0:我们先写一个Definitional Interpreter。

type ('a, 'b) sum = Left of 'a | Right of 'b

type var = Var of int

type term =
  | Let of (var * term * term)
  | FromVar of var
  | Abs of (var * term)
  | App of (term * term)
  | Unit
  | Int of int
  | Add of (term * term)
  | Mult of (term * term)
  | IfZero of (term * term * term)
  | MkProd of (term * term)
  | Zro of term
  | Fst of term
  | MkRef of term
  | SetRef of (term * term)
  | GetRef of term
  | TLeft of term
  | TRight of term
  | Match of term * term * term

type 'a env = int -> 'a

let emptyStore _ = raise Not_found

let extend e v x = function i when i == v -> x | i -> e i

let genCounter () =
  let cnt = ref 0 in
  let gen () =
    let ret = !cnt in
    cnt := ret + 1 ;
    ret
  in
  gen

let freshVar = genCounter ()

type value =
  | VFun of (value -> value)
  | VUnit
  | VInt of int
  | VProd of value * value
  | VRef of value ref
  | VSum of (value, value) sum

(* The standard metacircular evaluator. *)
let rec evalAux (e : value env) : term -> value =
  let recurse t = evalAux e t in
  let app x y = match x with VFun f -> f y in
  function
  | Let (Var var, v, body) ->
      let rv = recurse v in
      evalAux (extend e var rv) body
  | FromVar (Var v) -> e v
  | Abs (Var v, b) -> VFun (fun p -> evalAux (extend e v p) b)
  | App (f, x) -> app (recurse f) (recurse x)
  | Unit -> VUnit
  | Int f -> VInt f
  | Add (x, y) -> (
      let rx = recurse x in
      let ry = recurse y in
      match (rx, ry) with VInt x, VInt y -> VInt (x + y) )
  | Mult (x, y) -> (
      let rx = recurse x in
      let ry = recurse y in
      match (rx, ry) with VInt x, VInt y -> VInt (x * y) )
  | IfZero (i, z, nz) -> (
    match recurse i with VInt 0 -> recurse z | VInt _ -> recurse nz )
  | MkProd (x, y) ->
      let rx = recurse x in
      let ry = recurse y in
      VProd (rx, ry)
  | Zro x -> ( match recurse x with VProd (x, _) -> x )
  | Fst x -> ( match recurse x with VProd (_, y) -> y )
  | MkRef x -> VRef (ref (recurse x))
  | SetRef (r, v) -> (
      let vr = recurse r in
      let vv = recurse v in
      match vr with VRef r ->
        r := vv ;
        VUnit )
  | GetRef r -> ( match recurse r with VRef r -> !r )
  | TLeft x -> VSum (Left (recurse x))
  | TRight x -> VSum (Right (recurse x))
  | Match (s, lcase, rcase) -> (
      let ps = recurse s in
      let pl = recurse lcase in
      let pr = recurse rcase in
      match ps with VSum (Left x) -> app pl x | VSum (Right x) -> app pr x )

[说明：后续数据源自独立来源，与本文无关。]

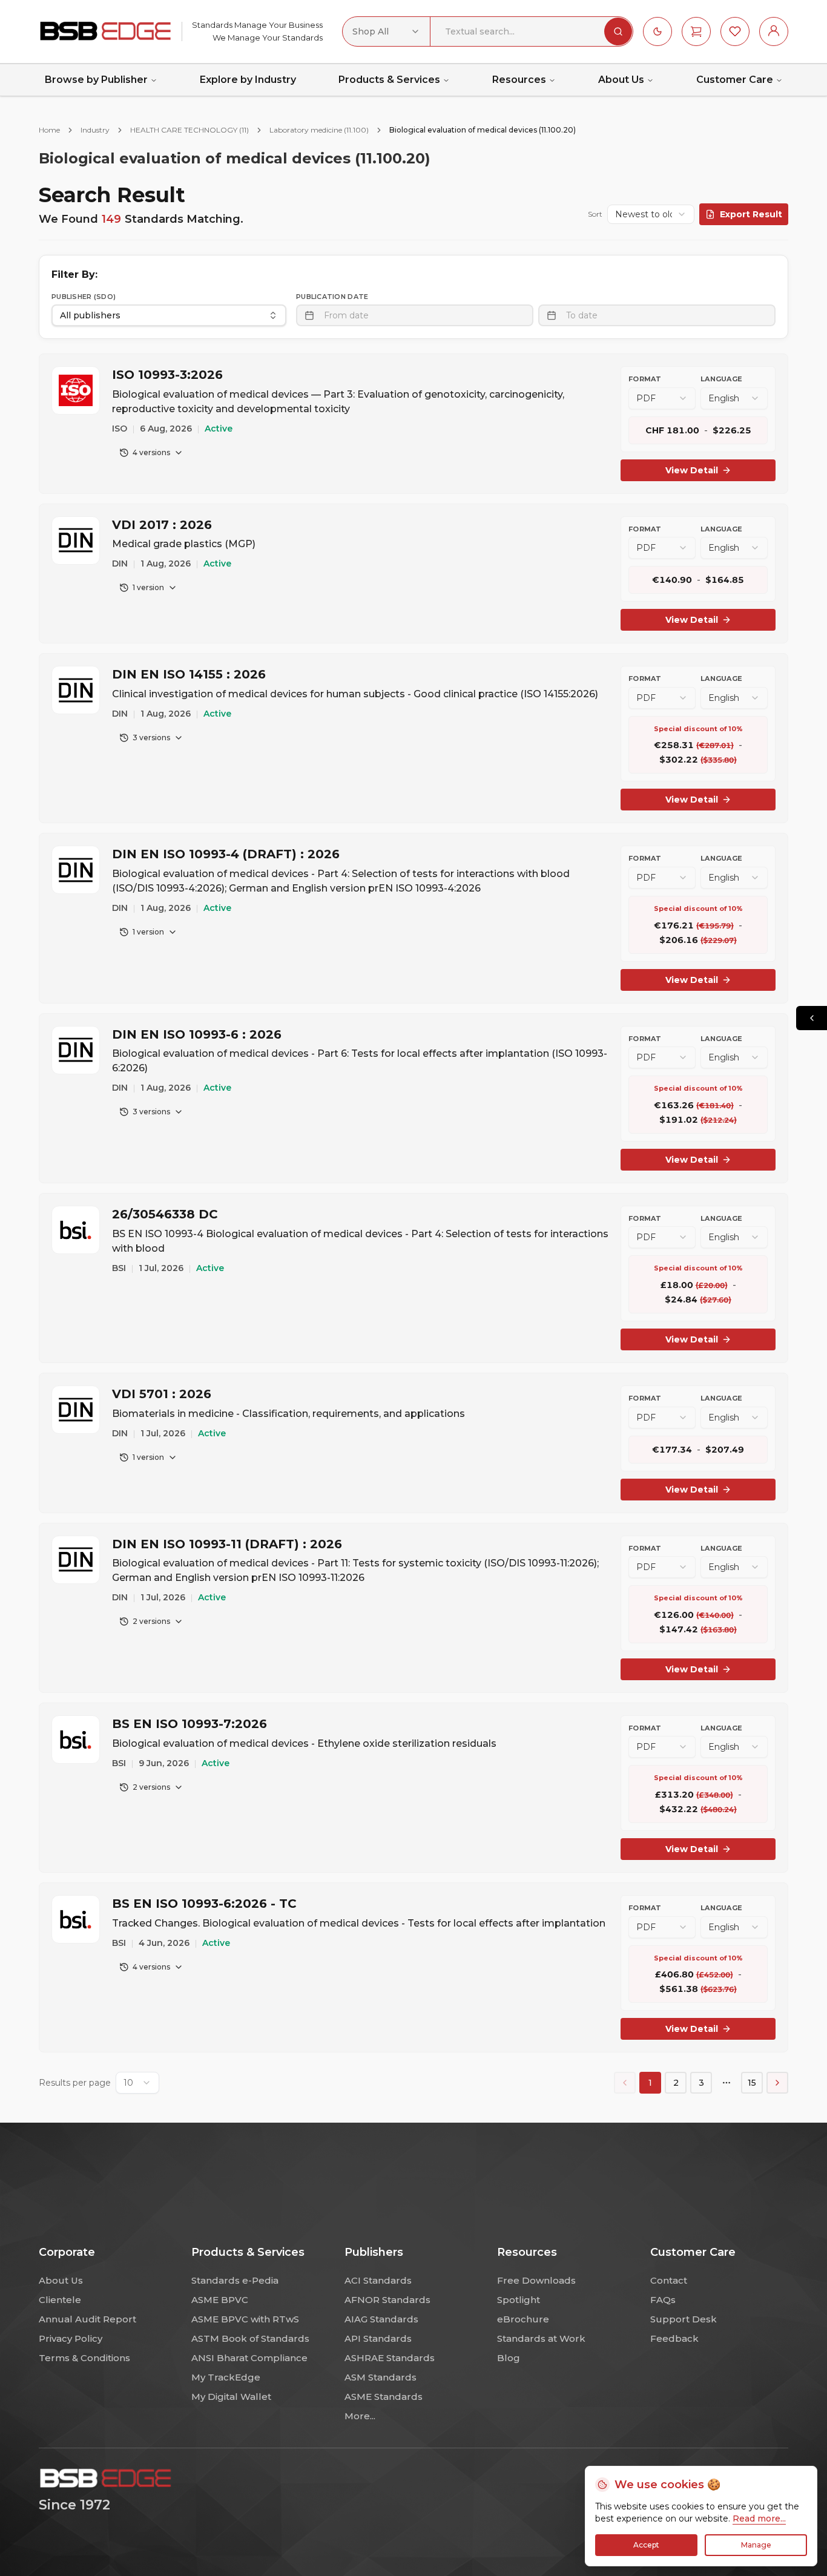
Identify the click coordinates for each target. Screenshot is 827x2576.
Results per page (75, 2082)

let eval = evalAux emptyStore

这就是个标准,中规中矩的Definitional Interpreter。

1:我们reify the Store。

let freshStoreId = genCounter ()

type storeId = StoreId of int

type rValue =
  | RFun of (rValue -> rValue)
  | RUnit
  | RInt of int
  | RProd of rValue * rValue
  | RRef of storeId
  | RSum of (rValue, rValue) sum

(* The evaluator, but with the store reified -
   it is now represented and manipulated explicitly. *)
let rec rEvalAux (curStore : rValue env ref) (e : rValue env) : term -> rValue
    =
  let recurse t = rEvalAux curStore e t in
  let app x y = match x with RFun f -> f y in
  function
  | Let (Var var, v, body) ->
      let rv = recurse v in
      rEvalAux curStore (extend e var rv) body
  | FromVar (Var v) -> e v
  | Abs (Var v, b) -> RFun (fun p -> rEvalAux curStore (extend e v p) b)
  | App (f, x) -> app (recurse f) (recurse x)
  | Unit -> RUnit
  | Int f -> RInt f
  | Add (x, y) -> (
      let rx = recurse x in
      let ry = recurse y in
      match (rx, ry) with RInt x, RInt y -> RInt (x + y) )
  | Mult (x, y) -> (
      let rx = recurse x in
      let ry = recurse y in
      match (rx, ry) with RInt x, RInt y -> RInt (x * y) )
  | IfZero (i, z, nz) -> (
    match recurse i with RInt 0 -> recurse z | RInt _ -> recurse nz )
  | MkProd (x, y) ->
      let rx = recurse x in
      let ry = recurse y in
      RProd (rx, ry)
  | Zro x -> ( match recurse x with RProd (x, _) -> x )
  | Fst x -> ( match recurse x with RProd (_, y) -> y )
  | MkRef x ->
      let rx = recurse x in
      let id = freshStoreId () in
      curStore := extend !curStore id rx ;
      RRef (StoreId id)
  | SetRef (r, v) ->
      let rr = recurse r in
      let rv = recurse v in
      (match rr with RRef (StoreId s) -> curStore := extend !curStore s rv) ;
      RUnit
  | GetRef r -> ( match recurse r with RRef (StoreId s) -> !curStore s )
  | TLeft x -> RSum (Left (recurse x))
  | TRight x -> RSum (Right (recurse x))
  | Match (s, lcase, rcase) -> (
      let rs = recurse s in
      let rl = recurse lcase in
      let rr = recurse rcase in
      match rs with RSum (Left x) -> app rl x | RSum (Right x) -> app rr x )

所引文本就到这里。